Long-term treatment with estrogens and/or progestogens in women, specifically in the form of oral contraceptives, appears to be associated with a slightly increased risk of breast cancer. The risk appears to be highest in younger women, notably in those who started taking oral contraceptives before 20 years of age. This could be related to increased synergy of estrogens with the higher levels of GH/IGF-1 that are present with younger age.
Research has suggested that the enhancement of growth factor pathways, including that of GH/IGF-1, could potentially increase the risk of various cancers, including breast cancer. Increased proliferation due to increased IGF-1 activity has been suggested to possibly play a key role in the high risk of breast cancer seen in women with the BRCA1 mutation. Multiple large studies have found a correlation in premenopausal women between serum IGF-1 levels in the upper quartile of the normal range and IGFBP-3 levels in the lower quartile (i.e., high circulating IGF-1 levels and low circulating IFGBP-3 levels) and the risk of developing various cancers, including breast cancer. However, the increase in breast cancer risk has been found only to be modest (e.g., only more than twice the usual risk). Subsequent studies have found the increase in risk to be even less clear, and it is notable that high-normal range IGF-1 levels have been found to correlate only with premenopausal and not with postmenopausal breast cancer incidence. In any case, mice engineered to have lower circulating levels of IGF-1 show a lower risk of developing various cancers, including breast cancer.

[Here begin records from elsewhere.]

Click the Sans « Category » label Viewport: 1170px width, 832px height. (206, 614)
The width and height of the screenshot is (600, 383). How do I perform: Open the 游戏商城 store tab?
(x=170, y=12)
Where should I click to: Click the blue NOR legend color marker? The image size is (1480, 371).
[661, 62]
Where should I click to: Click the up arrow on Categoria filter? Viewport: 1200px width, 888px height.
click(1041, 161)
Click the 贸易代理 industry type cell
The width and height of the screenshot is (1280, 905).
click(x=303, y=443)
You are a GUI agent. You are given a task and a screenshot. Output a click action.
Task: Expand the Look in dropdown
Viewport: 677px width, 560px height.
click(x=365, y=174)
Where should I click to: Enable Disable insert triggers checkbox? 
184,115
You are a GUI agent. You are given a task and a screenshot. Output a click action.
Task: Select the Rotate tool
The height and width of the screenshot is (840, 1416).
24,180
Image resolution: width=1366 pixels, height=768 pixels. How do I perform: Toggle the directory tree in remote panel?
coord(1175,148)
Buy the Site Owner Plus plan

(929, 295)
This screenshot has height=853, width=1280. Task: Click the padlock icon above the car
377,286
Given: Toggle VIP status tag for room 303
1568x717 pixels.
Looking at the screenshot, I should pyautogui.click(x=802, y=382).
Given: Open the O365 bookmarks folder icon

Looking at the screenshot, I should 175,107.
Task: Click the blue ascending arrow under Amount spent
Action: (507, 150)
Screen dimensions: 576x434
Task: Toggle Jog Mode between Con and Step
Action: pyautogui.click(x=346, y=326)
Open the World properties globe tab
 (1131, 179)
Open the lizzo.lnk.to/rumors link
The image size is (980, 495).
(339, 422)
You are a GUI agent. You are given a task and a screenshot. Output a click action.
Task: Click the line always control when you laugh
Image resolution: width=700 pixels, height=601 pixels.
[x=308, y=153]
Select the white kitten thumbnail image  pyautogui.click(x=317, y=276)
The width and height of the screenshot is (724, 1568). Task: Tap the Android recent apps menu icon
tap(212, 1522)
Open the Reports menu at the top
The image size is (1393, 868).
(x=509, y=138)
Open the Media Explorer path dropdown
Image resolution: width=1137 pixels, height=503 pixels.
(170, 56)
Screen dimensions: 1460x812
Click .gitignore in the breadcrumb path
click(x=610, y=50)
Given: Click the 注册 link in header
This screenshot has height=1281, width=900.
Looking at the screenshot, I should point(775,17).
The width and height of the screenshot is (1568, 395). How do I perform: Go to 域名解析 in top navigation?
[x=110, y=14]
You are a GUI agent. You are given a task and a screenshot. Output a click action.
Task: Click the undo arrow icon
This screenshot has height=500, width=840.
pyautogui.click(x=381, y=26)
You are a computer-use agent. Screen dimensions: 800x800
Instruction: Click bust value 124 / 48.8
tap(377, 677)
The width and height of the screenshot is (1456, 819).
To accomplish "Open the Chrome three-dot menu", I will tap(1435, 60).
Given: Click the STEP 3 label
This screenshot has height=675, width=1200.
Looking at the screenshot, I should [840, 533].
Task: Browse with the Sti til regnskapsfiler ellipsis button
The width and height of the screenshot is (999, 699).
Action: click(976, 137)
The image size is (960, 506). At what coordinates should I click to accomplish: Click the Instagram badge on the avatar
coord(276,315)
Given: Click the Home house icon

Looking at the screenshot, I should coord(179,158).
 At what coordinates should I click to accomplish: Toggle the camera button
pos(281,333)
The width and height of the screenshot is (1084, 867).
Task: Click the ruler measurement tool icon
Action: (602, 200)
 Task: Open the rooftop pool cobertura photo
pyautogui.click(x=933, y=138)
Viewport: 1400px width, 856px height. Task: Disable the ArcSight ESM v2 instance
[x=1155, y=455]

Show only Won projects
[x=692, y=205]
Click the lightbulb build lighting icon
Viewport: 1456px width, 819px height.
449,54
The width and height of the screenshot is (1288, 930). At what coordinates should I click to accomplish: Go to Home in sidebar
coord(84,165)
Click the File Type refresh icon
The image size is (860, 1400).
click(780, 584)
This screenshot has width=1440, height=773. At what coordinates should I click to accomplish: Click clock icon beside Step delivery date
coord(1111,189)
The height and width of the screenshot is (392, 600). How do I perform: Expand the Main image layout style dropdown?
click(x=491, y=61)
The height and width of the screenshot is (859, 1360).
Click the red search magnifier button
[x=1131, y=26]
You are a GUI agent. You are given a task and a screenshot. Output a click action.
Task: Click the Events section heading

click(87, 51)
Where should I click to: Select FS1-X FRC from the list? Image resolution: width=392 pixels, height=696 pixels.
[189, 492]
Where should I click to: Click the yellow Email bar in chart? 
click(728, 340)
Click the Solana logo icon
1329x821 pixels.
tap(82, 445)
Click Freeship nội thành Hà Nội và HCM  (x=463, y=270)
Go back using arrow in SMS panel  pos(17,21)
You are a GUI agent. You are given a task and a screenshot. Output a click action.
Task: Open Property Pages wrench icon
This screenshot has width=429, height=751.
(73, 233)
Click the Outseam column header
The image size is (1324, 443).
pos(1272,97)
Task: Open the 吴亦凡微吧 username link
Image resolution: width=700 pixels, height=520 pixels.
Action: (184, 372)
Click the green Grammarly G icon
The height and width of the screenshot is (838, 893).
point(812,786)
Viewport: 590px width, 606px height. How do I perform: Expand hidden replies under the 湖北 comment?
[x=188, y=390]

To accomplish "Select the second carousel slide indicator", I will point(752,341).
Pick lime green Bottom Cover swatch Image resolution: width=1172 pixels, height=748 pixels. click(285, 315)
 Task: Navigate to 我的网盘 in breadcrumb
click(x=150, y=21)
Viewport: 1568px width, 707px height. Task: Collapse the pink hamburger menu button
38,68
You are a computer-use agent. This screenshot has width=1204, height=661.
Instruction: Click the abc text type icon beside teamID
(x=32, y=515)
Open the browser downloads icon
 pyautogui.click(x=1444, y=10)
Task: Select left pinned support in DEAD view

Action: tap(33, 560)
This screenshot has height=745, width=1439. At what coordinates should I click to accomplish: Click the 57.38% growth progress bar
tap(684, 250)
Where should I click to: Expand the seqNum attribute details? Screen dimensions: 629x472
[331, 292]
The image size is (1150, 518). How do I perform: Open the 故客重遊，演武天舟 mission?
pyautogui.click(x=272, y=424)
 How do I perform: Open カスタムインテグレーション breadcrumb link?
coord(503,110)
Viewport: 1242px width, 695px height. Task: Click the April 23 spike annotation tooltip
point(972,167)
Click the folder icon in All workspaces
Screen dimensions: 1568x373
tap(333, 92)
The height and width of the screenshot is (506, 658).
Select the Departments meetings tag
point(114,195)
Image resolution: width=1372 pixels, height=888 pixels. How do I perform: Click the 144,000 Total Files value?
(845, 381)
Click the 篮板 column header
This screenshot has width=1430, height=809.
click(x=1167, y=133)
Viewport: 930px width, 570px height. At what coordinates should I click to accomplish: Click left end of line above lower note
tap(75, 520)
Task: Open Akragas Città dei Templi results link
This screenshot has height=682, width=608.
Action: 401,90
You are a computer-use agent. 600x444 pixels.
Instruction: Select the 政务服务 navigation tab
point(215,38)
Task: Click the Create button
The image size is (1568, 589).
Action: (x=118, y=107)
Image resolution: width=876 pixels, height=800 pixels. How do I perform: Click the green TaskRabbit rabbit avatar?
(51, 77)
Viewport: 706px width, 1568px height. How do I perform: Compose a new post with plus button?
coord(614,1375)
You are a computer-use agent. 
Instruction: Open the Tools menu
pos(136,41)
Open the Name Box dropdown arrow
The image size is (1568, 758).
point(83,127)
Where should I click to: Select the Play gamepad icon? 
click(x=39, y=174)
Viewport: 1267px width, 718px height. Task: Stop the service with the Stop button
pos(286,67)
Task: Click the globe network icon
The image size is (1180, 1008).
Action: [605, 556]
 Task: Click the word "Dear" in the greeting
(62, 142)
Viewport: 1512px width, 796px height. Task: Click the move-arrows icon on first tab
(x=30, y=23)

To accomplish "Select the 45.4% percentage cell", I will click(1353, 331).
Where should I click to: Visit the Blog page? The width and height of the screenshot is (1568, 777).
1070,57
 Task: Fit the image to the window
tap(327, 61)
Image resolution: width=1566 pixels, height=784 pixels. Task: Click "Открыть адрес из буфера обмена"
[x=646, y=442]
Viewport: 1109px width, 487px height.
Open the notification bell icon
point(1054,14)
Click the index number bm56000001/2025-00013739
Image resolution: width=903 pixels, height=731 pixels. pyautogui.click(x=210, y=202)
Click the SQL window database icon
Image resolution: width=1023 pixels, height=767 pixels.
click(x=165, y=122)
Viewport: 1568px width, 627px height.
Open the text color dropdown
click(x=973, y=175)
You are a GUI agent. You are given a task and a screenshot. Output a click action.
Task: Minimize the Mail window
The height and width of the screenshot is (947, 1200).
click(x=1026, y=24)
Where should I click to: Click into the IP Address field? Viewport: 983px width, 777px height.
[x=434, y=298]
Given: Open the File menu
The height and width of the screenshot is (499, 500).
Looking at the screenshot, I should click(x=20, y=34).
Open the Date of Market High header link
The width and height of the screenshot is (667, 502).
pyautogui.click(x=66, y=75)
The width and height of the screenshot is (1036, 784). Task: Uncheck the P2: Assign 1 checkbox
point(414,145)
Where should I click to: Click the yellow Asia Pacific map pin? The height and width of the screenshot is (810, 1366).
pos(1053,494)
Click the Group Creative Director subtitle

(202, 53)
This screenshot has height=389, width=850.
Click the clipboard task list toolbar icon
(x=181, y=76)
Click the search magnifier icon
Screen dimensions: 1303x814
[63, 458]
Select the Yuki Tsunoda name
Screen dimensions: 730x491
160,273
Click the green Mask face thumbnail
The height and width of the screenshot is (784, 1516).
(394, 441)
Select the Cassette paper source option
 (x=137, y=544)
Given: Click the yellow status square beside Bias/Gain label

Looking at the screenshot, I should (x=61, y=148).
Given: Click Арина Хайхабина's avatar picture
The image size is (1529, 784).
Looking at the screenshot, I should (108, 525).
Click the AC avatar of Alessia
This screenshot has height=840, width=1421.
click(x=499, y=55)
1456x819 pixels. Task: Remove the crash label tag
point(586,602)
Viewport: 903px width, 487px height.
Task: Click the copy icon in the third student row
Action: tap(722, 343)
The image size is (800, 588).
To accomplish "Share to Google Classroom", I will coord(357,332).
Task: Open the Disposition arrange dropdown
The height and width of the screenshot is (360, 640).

In contrast to the case of IGF-1, the upper quintile (20%) of postmenopausal women with the highest of both circulating estrogen and androgen levels have been found to have a significantly increased risk of breast cancer (relative to lowest quintile, the risk is 2- to 3-fold higher). A significant positive association with breast cancer risk has also been found with prolactin levels in postmenopausal women.
In acromegaly, a condition caused and maintained by highly elevated GH/IGF-1 levels, overall, there appears to be little or no increased risk of breast cancer nor certain other cancers (e.g., prostate cancer, lung cancer) relative to that of the general population. That said, cancer risk does appear to be consistently elevated in individuals specifically with uncontrolled disease. In addition, there appears to be an increased risk of colorectal cancer and pre-malignant tubular adenomas in acromegaly. In any case, individuals with acromegaly appear to show no increased risk of cancer mortality or general mortality post-treatment (i.e., after their GH/IGF-1 levels have been normalized with medical treatment), and this includes breast cancer. (Larger-scale studies may be needed, however.) In contrast to acromegaly, people with Laron syndrome, a condition characterized by insensitivity to GH and very low IGF-1 levels, have a majorly reduced, in fact almost absent, risk of developing cancer, including breast cancer. There has been concern expressed about doping in athletes with GH/IGF-1 and possible increased risk of cancer, including breast cancer.